There are many gunless defensive tactics programs that claim to provide the practitioner with the skills necessary to deal with violence with love. Pardon my sarcasm, but that’s not the truth. Pressure point tactics have always been suspect, but they gained favor when politicians saw it as humane and less likely to lead to a lawsuit. He was abandoned when we were able to convince the bosses that the violent people there had the ability to ignore pain and he really didn’t appreciate our honest efforts to gently persuade them to stop their anti-social behavior.

Batons, mace, pepper spray, TASER, long-range impact weapons (bags, SAGE guns, etc.), Kubotans, and tools were all tested, issued, and remain options. All of these tools, along with verbal judo communication skills, remain in our arsenal and can be accessed when needed. However, they can only help us if we have them when we need them. All require manual training and, more importantly, the right mind to use them when needed. So in law enforcement parlance, we have a use-of-force continuum (or matrix) for choosing the appropriate level of force to use against a specific level of threat.

During a recent training session I did with private security personnel, I realized that all those options were mind boggling for the class and almost as a student, I preferred martial arts and firearms. I don’t mean the years of discipline, “know yourself before you can defeat your enemy” type of martial arts either. I’m talking about the Ultimate Fighting Championship stuff they see on TV. Empty handed destruction or shoot them! It’s not a very large arsenal of personal or legal protection. Being so unprepared means a lot of their game plan depends on luck. I prefer to play the lottery.

With the help of some colleagues in the executive protection field and some uniformed security officers and private investigators, I conducted a brief survey to see if there was much emphasis on less lethal training and equipment in the private sector . The results were predictable, but also raised some concerns. These are some of the responses I have received. (I’m still getting the answers)

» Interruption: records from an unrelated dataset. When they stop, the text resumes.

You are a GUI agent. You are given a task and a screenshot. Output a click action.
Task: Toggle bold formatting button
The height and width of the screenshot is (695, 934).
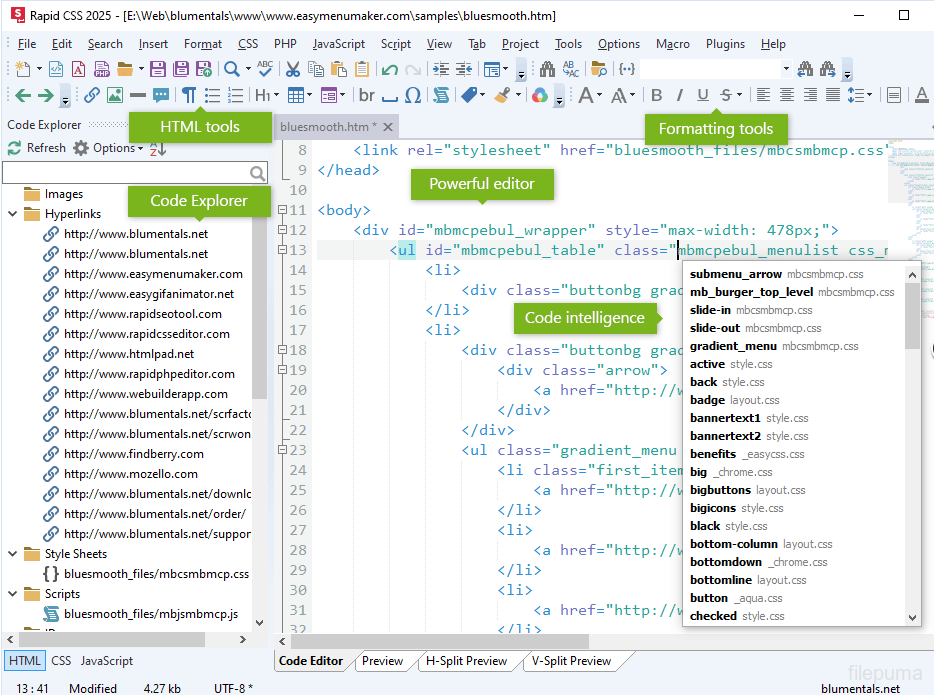click(657, 95)
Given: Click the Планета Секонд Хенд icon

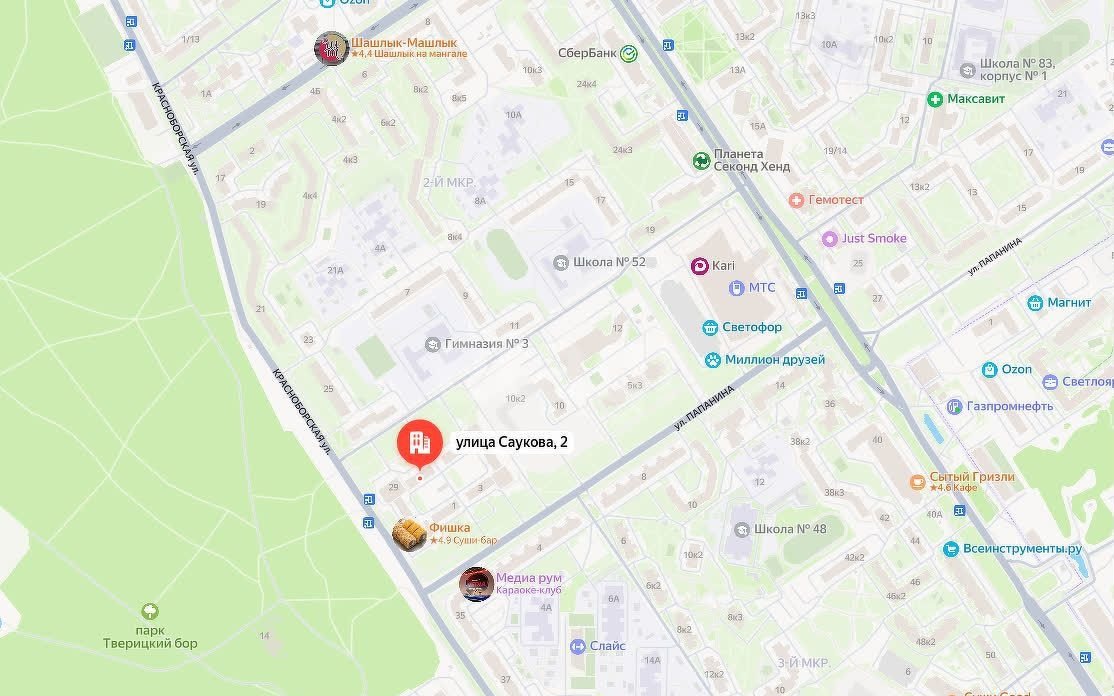Looking at the screenshot, I should click(701, 160).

  1. Have you received less lethal training? 80% yes

  2. What kind of defense training?

a) Unarmed defensive tactics-80%

b) Pressure point tactics-40%

c) Friction locking rods-60%

d) Pepper spray-80%

e) TASER-0%

f) Long-range impact weapons (sage guns, bean bags, etc.) -0%

g) Kubotan/Persuader-40%

h) Nunchakus- 10%

i) Other less lethal tools-60%

  1. Was the training documented and kept in your records? 40% yes, 60% no

  2. Have you ever used techniques or tactics that were taught? 40% yes, 60% no

  3. Have you ever used deadly force? 10% yes, 90% no

My unscientific reading of these results would indicate the need for training in less lethal techniques and technology. About one in five security professionals have little or no training in conflict management. This worries me because a large majority of these also feel the need to get their concealed weapons permits.

This is a very unscientific survey and was used to generate discussion; however, the majority of respondents were former or current law enforcement officers. While no concrete conclusions can be drawn from these responses, they do point to the need to add additional tools to our toolbox. The difference between a street fighter and a pro is the amount of time we spend weighing the consequences of our actions. Whether it’s protecting a client or a family member, we must always be aware of the bottom line; physical, psychological and legal.

Does our training reflect reality? Or does it just reflect an illusion?